- [Goal] Could you render everything from the line containing "The image size is (780, 909)." down to the end of the records as a two-column CSV, with columns named instruction and output and one row per record? Put each record's text and its answer in their own quoted fields, turn line breaks into spaces, and leave the pictures out.

- [Material for the task]

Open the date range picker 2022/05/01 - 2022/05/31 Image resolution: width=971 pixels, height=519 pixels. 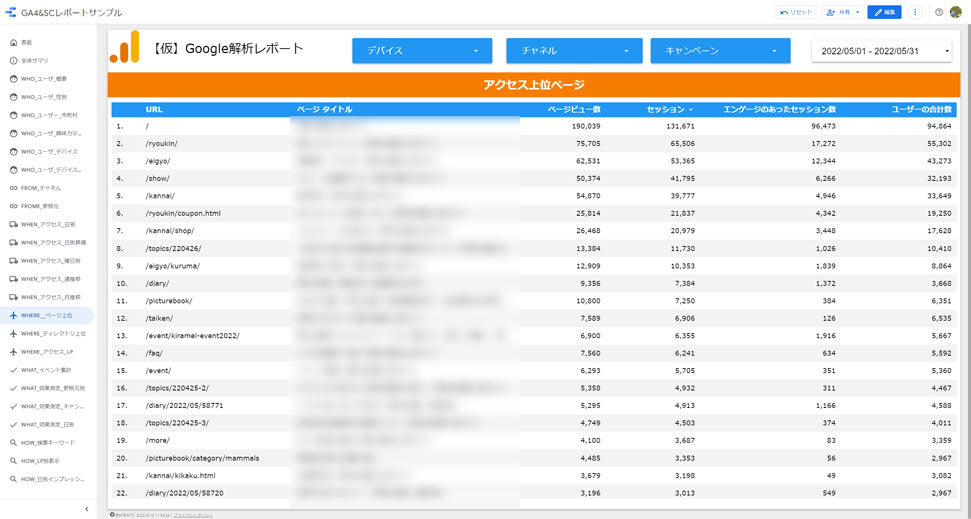(880, 51)
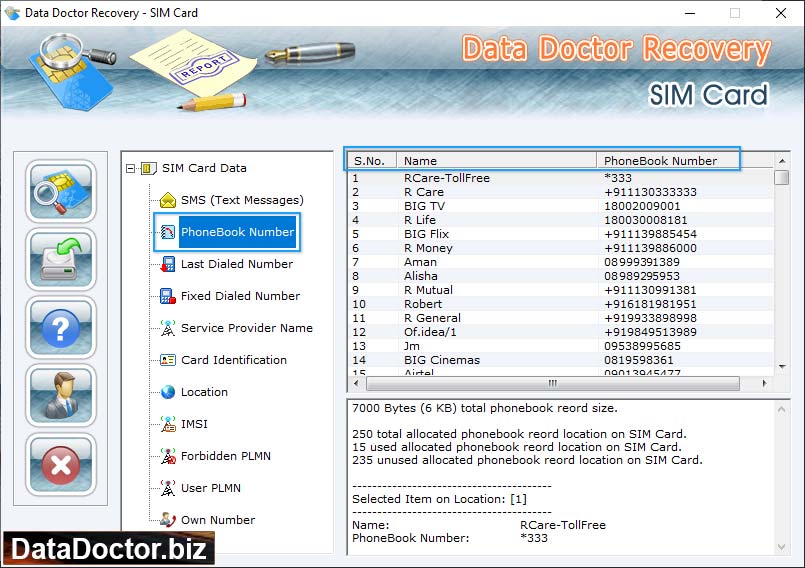The height and width of the screenshot is (568, 805).
Task: Select Forbidden PLMN in the tree
Action: 225,456
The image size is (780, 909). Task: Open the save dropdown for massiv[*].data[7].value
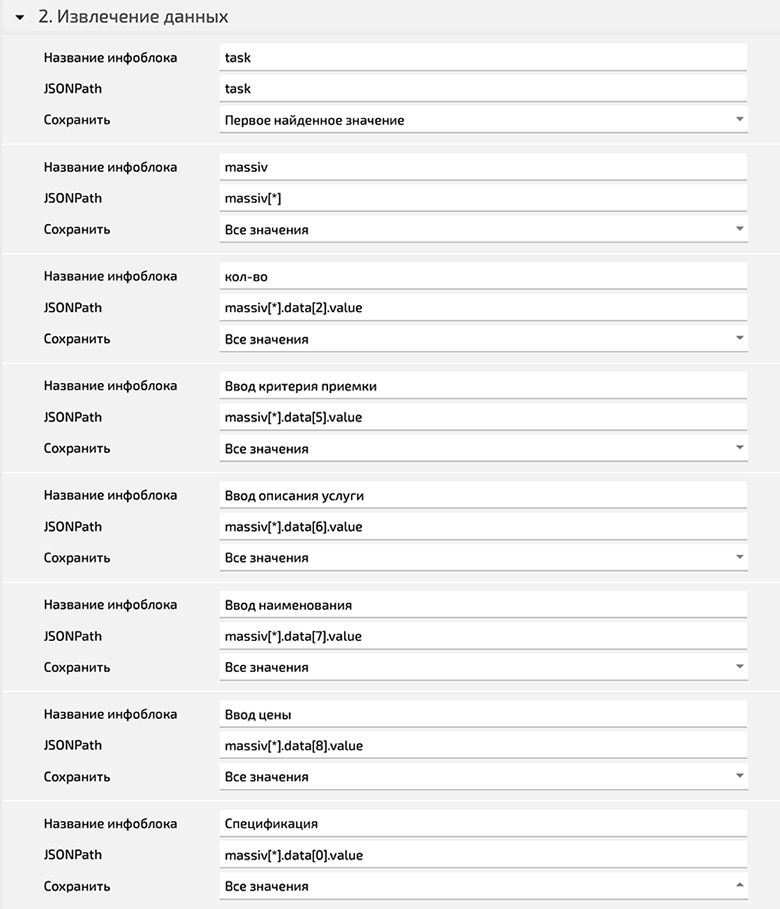483,667
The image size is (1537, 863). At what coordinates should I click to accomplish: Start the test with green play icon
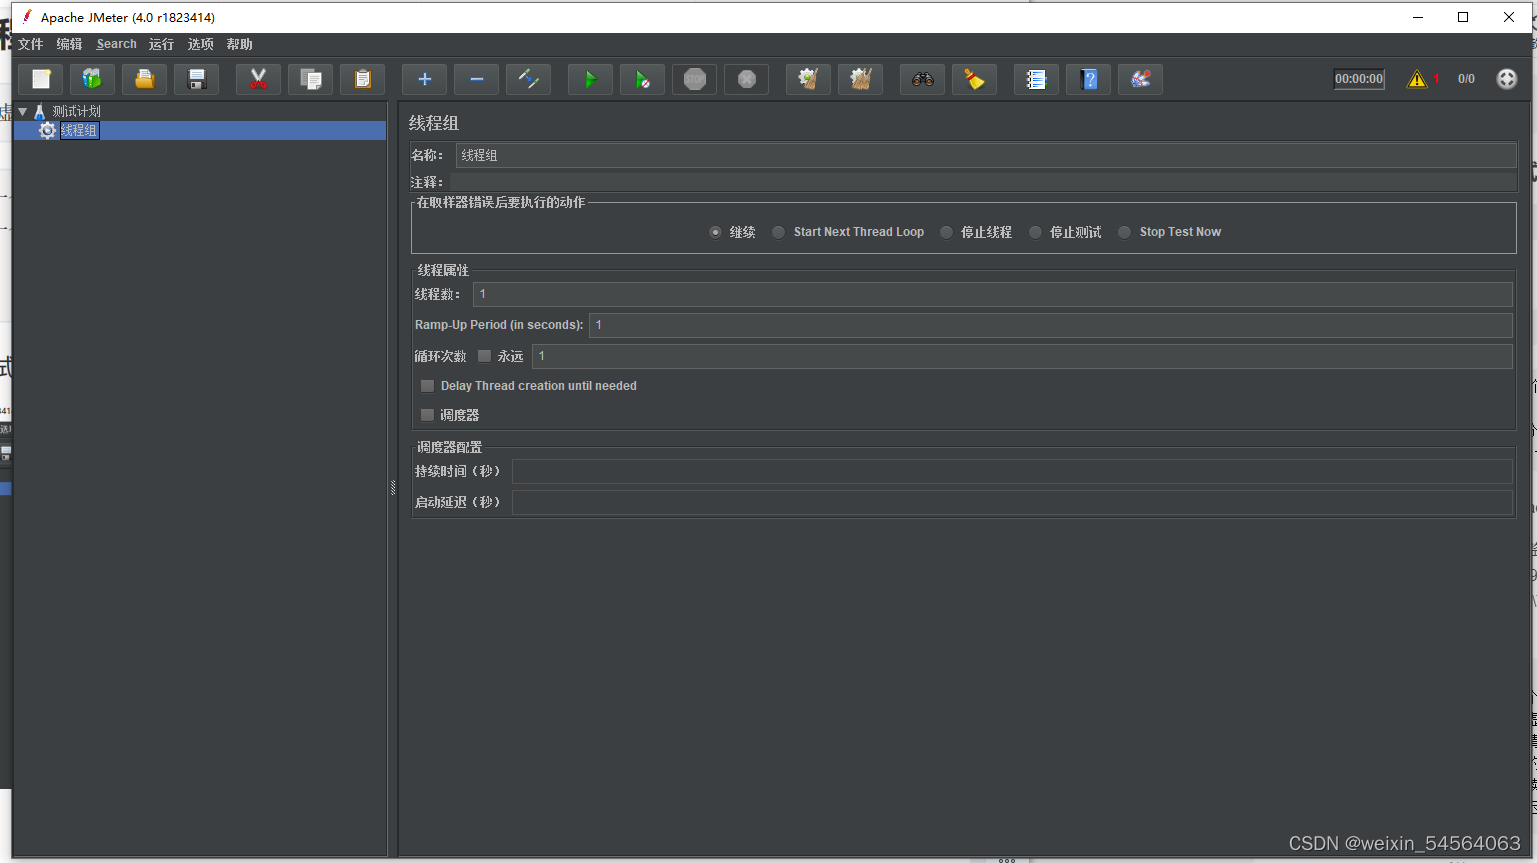click(590, 79)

- [Solution]
instruction,output
"The image size is (780, 909). Task: Open the save dropdown for massiv[*].data[7].value","483,667"
"The image size is (1537, 863). At what coordinates should I click to accomplish: Start the test with green play icon","click(590, 79)"